L’opera appare come il primo tentativo di costruire una visione organica della storia dal punto di vista cristiano, principalmente per controbattere alle accuse della società pagana contro i cristiani: Agostino afferma che la vita umana è dominata dall’alternativa fondamentale tra il vivere secondo la carne e il vivere secondo lo spirito, avendo quindi un’alternativa. Quest’ultima si svolge e divide in due città: la Civitas Terrena, ossia la città della carne, la città terrena, la città del diavolo, fondata da Caino che è Babilonia e la Civitas Dei, ossia la città dello spirito, la città celeste fondata da Abele. Importante notare anche la simbologia scritturistica in cui Caino è un contadino e in quanto tale strettamente legato alla terra, la deve far sua per avere da essa un guadagno; Abele invece è un pastore, sfrutta la terra ma non vi è legato in quanto passa sulla terra e non si stanzia, tende, per un certo verso, a una meta più ambita e fruttifera: il cielo.

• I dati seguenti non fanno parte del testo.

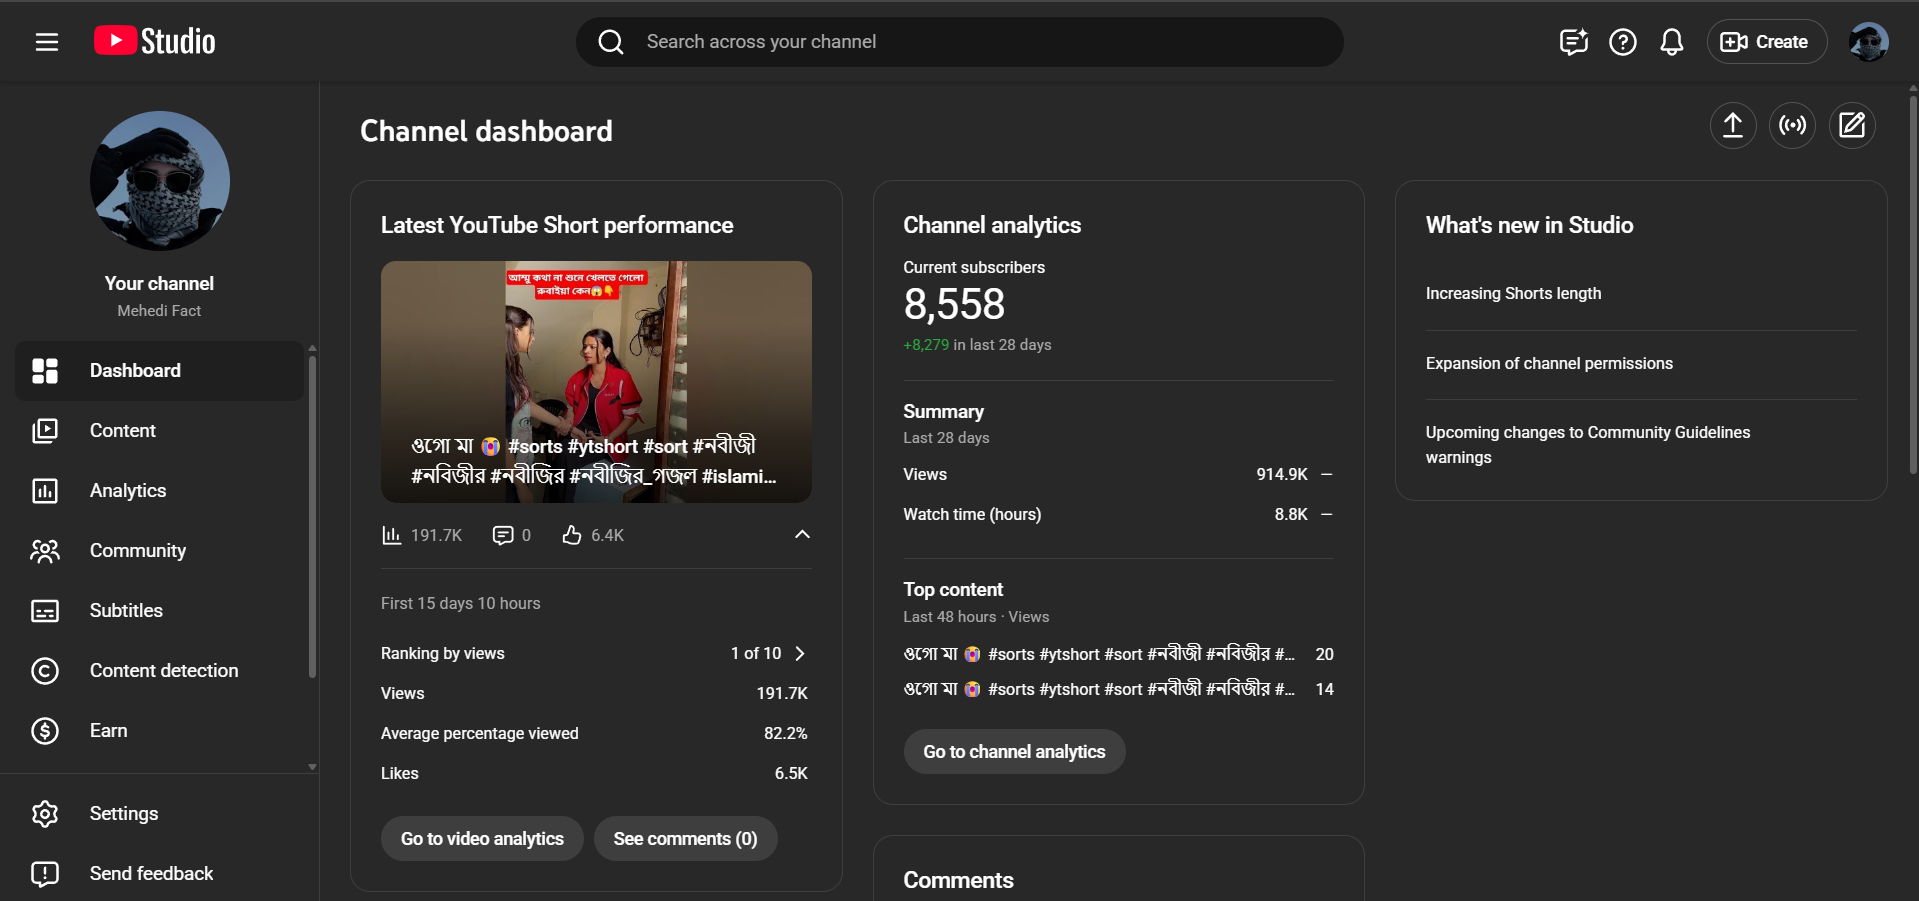
Task: Open the hamburger navigation menu
Action: pos(46,42)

« L’amore di sé portato fino al disprezzo di DIO genera la città terrena; l’amore di DIO portato fino al disprezzo di sé genera la città celeste. Quella aspira alla gloria degli uomini, questa mette al di sopra di tutto la gloria di DIO. […] I cittadini della città terrena son dominati da una stolta cupidigia di predominio che li induce a soggiogare gli altri; i cittadini della città celeste si offrono l’uno all’altro in servizio con spirito di carità e rispettano docilmente i doveri della disciplina sociale. »
(La città di Dio, XIV, 28)

Nessuna città prevale sull’altra. Nella storia, infatti, le due città sono mischiate e mai separate, come se ogni uomo vivesse contemporaneamente nell’una e nell’altra. Sta quindi a quest’ultimo la scelta di decidere da che parte schierarsi. L’uomo si trova al centro tra queste due città e solo il giudizio universale può separare definitivamente i beati dai peccatori.

Ognuno potrà capire a quale città appartiene solo interrogando se stesso.

Agostino, in corrispondenza dei sei giorni (hexaemeron) della creazione distingue sei periodi storici:

  • Adamo – Noè;
  • Noè – Abramo;
  • Abramo – Davide;
  • Davide – Cattività Babilonese;
  • Cattività Babilonese – Cristo;
  • Cristo – Ritorno di Cristo (Era Messianica/Eschaton fine del Mondo).

Questo schema viene poi affiancato da un’ulteriore suddivisione delle epoche storiche, stavolta tripartita: nella prima non lottano contro le tentazioni del mondo, in quanto senza leggi; nella seconda tentano di vincere i beni materiali, ma invano; nella terza riescono finalmente a lottare contro i beni mondani, uscendone poi vittoriosi.